* Task to complete
Please reproduce the entries that follow without a single difference.

* Available data

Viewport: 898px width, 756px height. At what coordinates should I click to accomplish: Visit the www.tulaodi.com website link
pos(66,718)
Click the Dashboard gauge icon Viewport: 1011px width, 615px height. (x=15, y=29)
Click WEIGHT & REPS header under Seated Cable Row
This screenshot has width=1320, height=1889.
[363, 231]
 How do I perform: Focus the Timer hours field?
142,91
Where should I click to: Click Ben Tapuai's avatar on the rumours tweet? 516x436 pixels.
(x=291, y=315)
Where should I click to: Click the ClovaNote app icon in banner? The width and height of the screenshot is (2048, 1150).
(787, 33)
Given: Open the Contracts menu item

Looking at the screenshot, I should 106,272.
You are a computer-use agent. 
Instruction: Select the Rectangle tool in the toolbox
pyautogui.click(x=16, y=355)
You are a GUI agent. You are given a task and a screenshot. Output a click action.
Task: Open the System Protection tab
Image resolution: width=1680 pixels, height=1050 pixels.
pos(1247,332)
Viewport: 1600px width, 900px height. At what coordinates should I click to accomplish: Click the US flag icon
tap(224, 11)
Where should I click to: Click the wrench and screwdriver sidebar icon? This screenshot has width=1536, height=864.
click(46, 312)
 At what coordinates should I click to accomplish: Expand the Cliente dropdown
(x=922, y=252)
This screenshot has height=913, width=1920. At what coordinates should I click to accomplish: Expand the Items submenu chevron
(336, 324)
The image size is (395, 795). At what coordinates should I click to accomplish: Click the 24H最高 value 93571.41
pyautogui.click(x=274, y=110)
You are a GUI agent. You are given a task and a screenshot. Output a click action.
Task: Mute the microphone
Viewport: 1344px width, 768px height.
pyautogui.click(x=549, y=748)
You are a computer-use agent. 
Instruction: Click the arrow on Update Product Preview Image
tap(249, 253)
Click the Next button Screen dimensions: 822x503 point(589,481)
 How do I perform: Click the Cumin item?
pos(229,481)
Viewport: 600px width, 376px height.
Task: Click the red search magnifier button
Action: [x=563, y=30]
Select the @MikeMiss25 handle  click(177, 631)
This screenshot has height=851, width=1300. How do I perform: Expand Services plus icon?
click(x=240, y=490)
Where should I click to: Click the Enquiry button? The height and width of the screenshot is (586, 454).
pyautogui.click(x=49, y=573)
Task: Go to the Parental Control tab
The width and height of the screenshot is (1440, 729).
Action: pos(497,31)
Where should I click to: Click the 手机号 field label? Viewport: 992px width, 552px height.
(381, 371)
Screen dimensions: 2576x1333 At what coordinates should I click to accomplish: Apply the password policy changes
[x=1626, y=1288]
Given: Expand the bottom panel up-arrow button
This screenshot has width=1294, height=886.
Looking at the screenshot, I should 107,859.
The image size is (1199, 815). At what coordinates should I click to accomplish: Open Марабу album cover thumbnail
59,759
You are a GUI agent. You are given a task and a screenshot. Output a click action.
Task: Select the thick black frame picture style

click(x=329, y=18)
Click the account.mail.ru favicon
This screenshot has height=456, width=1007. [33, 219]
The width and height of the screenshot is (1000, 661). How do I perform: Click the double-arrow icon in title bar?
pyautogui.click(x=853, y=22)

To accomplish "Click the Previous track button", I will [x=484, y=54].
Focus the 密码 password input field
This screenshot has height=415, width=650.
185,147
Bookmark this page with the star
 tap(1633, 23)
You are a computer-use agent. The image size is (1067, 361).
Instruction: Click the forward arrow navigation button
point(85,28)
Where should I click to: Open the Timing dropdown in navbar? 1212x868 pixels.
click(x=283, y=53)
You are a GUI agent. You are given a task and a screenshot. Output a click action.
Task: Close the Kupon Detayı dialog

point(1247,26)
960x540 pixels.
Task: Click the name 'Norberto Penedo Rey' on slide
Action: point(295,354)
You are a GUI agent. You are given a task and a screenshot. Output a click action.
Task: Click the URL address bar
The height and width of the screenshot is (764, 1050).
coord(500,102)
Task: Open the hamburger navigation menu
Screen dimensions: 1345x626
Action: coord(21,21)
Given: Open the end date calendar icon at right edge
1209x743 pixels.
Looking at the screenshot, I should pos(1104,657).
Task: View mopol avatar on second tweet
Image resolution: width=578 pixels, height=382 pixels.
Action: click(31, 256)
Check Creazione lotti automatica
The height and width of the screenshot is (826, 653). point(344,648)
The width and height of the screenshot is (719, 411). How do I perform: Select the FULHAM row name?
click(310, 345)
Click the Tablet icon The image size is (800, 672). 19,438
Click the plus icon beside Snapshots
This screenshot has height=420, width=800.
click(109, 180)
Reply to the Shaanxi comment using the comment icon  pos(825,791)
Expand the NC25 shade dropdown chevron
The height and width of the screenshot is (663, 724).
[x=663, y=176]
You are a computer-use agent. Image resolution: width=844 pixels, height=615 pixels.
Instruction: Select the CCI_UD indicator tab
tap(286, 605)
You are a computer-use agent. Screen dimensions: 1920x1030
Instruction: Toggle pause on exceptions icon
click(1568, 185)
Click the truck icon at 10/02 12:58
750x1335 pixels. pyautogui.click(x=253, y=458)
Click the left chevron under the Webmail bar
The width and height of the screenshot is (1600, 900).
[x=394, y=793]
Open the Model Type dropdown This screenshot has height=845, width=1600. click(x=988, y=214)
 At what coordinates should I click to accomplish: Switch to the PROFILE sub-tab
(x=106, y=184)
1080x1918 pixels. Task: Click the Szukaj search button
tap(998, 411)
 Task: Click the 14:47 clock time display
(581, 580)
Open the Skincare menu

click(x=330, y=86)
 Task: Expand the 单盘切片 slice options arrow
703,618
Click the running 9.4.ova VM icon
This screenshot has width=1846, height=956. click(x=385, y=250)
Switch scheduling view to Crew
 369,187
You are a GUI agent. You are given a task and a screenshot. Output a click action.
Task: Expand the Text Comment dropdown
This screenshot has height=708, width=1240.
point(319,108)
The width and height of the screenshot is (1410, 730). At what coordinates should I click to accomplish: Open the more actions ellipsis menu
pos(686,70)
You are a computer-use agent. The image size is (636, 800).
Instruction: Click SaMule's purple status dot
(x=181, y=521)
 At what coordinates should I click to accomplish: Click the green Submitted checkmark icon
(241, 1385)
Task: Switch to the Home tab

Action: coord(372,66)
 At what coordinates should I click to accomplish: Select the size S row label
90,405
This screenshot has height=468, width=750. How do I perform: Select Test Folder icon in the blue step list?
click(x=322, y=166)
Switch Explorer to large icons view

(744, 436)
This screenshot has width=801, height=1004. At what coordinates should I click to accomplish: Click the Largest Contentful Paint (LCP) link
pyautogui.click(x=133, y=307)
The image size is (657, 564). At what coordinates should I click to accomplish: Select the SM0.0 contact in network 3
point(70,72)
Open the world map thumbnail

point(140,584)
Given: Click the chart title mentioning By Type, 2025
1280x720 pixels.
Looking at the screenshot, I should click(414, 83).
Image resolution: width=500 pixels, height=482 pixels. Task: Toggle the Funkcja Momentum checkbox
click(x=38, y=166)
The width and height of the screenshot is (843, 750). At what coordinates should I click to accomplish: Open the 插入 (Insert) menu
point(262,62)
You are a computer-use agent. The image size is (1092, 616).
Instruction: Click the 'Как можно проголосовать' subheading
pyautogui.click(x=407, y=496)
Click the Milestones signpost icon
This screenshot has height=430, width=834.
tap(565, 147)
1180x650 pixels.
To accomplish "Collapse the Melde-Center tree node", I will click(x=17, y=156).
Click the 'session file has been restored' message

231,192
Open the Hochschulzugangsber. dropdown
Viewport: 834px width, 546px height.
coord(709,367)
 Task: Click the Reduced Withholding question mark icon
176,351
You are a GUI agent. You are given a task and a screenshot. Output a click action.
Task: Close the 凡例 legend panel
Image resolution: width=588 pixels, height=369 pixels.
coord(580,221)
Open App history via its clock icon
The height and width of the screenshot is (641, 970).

* Written response
Viewport: 898px width, 756px height. At what coordinates should I click to accomplish: Visit the www.tulaodi.com website link
pos(66,718)
Click the Dashboard gauge icon Viewport: 1011px width, 615px height. (x=15, y=29)
Click WEIGHT & REPS header under Seated Cable Row
This screenshot has width=1320, height=1889.
[363, 231]
 How do I perform: Focus the Timer hours field?
142,91
Where should I click to: Click Ben Tapuai's avatar on the rumours tweet? 516x436 pixels.
(x=291, y=315)
Where should I click to: Click the ClovaNote app icon in banner? The width and height of the screenshot is (2048, 1150).
(787, 33)
Given: Open the Contracts menu item

Looking at the screenshot, I should 106,272.
You are a computer-use agent. 
Instruction: Select the Rectangle tool in the toolbox
pyautogui.click(x=16, y=355)
You are a GUI agent. You are given a task and a screenshot. Output a click action.
Task: Open the System Protection tab
Image resolution: width=1680 pixels, height=1050 pixels.
pos(1247,332)
Viewport: 1600px width, 900px height. At what coordinates should I click to accomplish: Click the US flag icon
tap(224, 11)
Where should I click to: Click the wrench and screwdriver sidebar icon? This screenshot has width=1536, height=864.
click(46, 312)
 At what coordinates should I click to accomplish: Expand the Cliente dropdown
(x=922, y=252)
This screenshot has height=913, width=1920. At what coordinates should I click to accomplish: Expand the Items submenu chevron
(336, 324)
The image size is (395, 795). At what coordinates should I click to accomplish: Click the 24H最高 value 93571.41
pyautogui.click(x=274, y=110)
You are a GUI agent. You are given a task and a screenshot. Output a click action.
Task: Mute the microphone
Viewport: 1344px width, 768px height.
pyautogui.click(x=549, y=748)
You are a computer-use agent. 
Instruction: Click the arrow on Update Product Preview Image
tap(249, 253)
Click the Next button Screen dimensions: 822x503 point(589,481)
 How do I perform: Click the Cumin item?
pos(229,481)
Viewport: 600px width, 376px height.
Task: Click the red search magnifier button
Action: [x=563, y=30]
Select the @MikeMiss25 handle  click(177, 631)
This screenshot has height=851, width=1300. How do I perform: Expand Services plus icon?
click(x=240, y=490)
Where should I click to: Click the Enquiry button? The height and width of the screenshot is (586, 454).
pyautogui.click(x=49, y=573)
Task: Go to the Parental Control tab
The width and height of the screenshot is (1440, 729).
Action: pos(497,31)
Where should I click to: Click the 手机号 field label? Viewport: 992px width, 552px height.
(381, 371)
Screen dimensions: 2576x1333 At what coordinates should I click to accomplish: Apply the password policy changes
[x=1626, y=1288]
Given: Expand the bottom panel up-arrow button
This screenshot has width=1294, height=886.
Looking at the screenshot, I should 107,859.
The image size is (1199, 815). At what coordinates should I click to accomplish: Open Марабу album cover thumbnail
59,759
You are a GUI agent. You are given a task and a screenshot. Output a click action.
Task: Select the thick black frame picture style

click(x=329, y=18)
Click the account.mail.ru favicon
This screenshot has height=456, width=1007. [33, 219]
The width and height of the screenshot is (1000, 661). How do I perform: Click the double-arrow icon in title bar?
pyautogui.click(x=853, y=22)

To accomplish "Click the Previous track button", I will [x=484, y=54].
Focus the 密码 password input field
This screenshot has height=415, width=650.
185,147
Bookmark this page with the star
 tap(1633, 23)
You are a computer-use agent. The image size is (1067, 361).
Instruction: Click the forward arrow navigation button
point(85,28)
Where should I click to: Open the Timing dropdown in navbar? 1212x868 pixels.
click(x=283, y=53)
You are a GUI agent. You are given a task and a screenshot. Output a click action.
Task: Close the Kupon Detayı dialog

point(1247,26)
960x540 pixels.
Task: Click the name 'Norberto Penedo Rey' on slide
Action: point(295,354)
You are a GUI agent. You are given a task and a screenshot. Output a click action.
Task: Click the URL address bar
The height and width of the screenshot is (764, 1050).
coord(500,102)
Task: Open the hamburger navigation menu
Screen dimensions: 1345x626
Action: coord(21,21)
Given: Open the end date calendar icon at right edge
1209x743 pixels.
Looking at the screenshot, I should pos(1104,657).
Task: View mopol avatar on second tweet
Image resolution: width=578 pixels, height=382 pixels.
Action: click(31, 256)
Check Creazione lotti automatica
The height and width of the screenshot is (826, 653). point(344,648)
The width and height of the screenshot is (719, 411). How do I perform: Select the FULHAM row name?
click(310, 345)
Click the Tablet icon The image size is (800, 672). 19,438
Click the plus icon beside Snapshots
This screenshot has height=420, width=800.
click(109, 180)
Reply to the Shaanxi comment using the comment icon  pos(825,791)
Expand the NC25 shade dropdown chevron
The height and width of the screenshot is (663, 724).
[x=663, y=176]
You are a computer-use agent. Image resolution: width=844 pixels, height=615 pixels.
Instruction: Select the CCI_UD indicator tab
tap(286, 605)
You are a computer-use agent. Screen dimensions: 1920x1030
Instruction: Toggle pause on exceptions icon
click(1568, 185)
Click the truck icon at 10/02 12:58
750x1335 pixels. pyautogui.click(x=253, y=458)
Click the left chevron under the Webmail bar
The width and height of the screenshot is (1600, 900).
[x=394, y=793]
Open the Model Type dropdown This screenshot has height=845, width=1600. click(x=988, y=214)
 At what coordinates should I click to accomplish: Switch to the PROFILE sub-tab
(x=106, y=184)
1080x1918 pixels. Task: Click the Szukaj search button
tap(998, 411)
 Task: Click the 14:47 clock time display
(581, 580)
Open the Skincare menu

click(x=330, y=86)
 Task: Expand the 单盘切片 slice options arrow
703,618
Click the running 9.4.ova VM icon
This screenshot has width=1846, height=956. click(x=385, y=250)
Switch scheduling view to Crew
 369,187
You are a GUI agent. You are given a task and a screenshot. Output a click action.
Task: Expand the Text Comment dropdown
This screenshot has height=708, width=1240.
point(319,108)
The width and height of the screenshot is (1410, 730). At what coordinates should I click to accomplish: Open the more actions ellipsis menu
pos(686,70)
You are a computer-use agent. The image size is (636, 800).
Instruction: Click SaMule's purple status dot
(x=181, y=521)
 At what coordinates should I click to accomplish: Click the green Submitted checkmark icon
(241, 1385)
Task: Switch to the Home tab

Action: coord(372,66)
 At what coordinates should I click to accomplish: Select the size S row label
90,405
This screenshot has height=468, width=750. How do I perform: Select Test Folder icon in the blue step list?
click(x=322, y=166)
Switch Explorer to large icons view

(744, 436)
This screenshot has width=801, height=1004. At what coordinates should I click to accomplish: Click the Largest Contentful Paint (LCP) link
pyautogui.click(x=133, y=307)
The image size is (657, 564). At what coordinates should I click to accomplish: Select the SM0.0 contact in network 3
point(70,72)
Open the world map thumbnail

point(140,584)
Given: Click the chart title mentioning By Type, 2025
1280x720 pixels.
Looking at the screenshot, I should click(414, 83).
Image resolution: width=500 pixels, height=482 pixels. Task: Toggle the Funkcja Momentum checkbox
click(x=38, y=166)
The width and height of the screenshot is (843, 750). At what coordinates should I click to accomplish: Open the 插入 (Insert) menu
point(262,62)
You are a computer-use agent. The image size is (1092, 616).
Instruction: Click the 'Как можно проголосовать' subheading
pyautogui.click(x=407, y=496)
Click the Milestones signpost icon
This screenshot has height=430, width=834.
tap(565, 147)
1180x650 pixels.
To accomplish "Collapse the Melde-Center tree node", I will click(x=17, y=156).
Click the 'session file has been restored' message

231,192
Open the Hochschulzugangsber. dropdown
Viewport: 834px width, 546px height.
coord(709,367)
 Task: Click the Reduced Withholding question mark icon
176,351
You are a GUI agent. You are given a task and a screenshot. Output a click action.
Task: Close the 凡例 legend panel
Image resolution: width=588 pixels, height=369 pixels.
coord(580,221)
Open App history via its clock icon
The height and width of the screenshot is (641, 970).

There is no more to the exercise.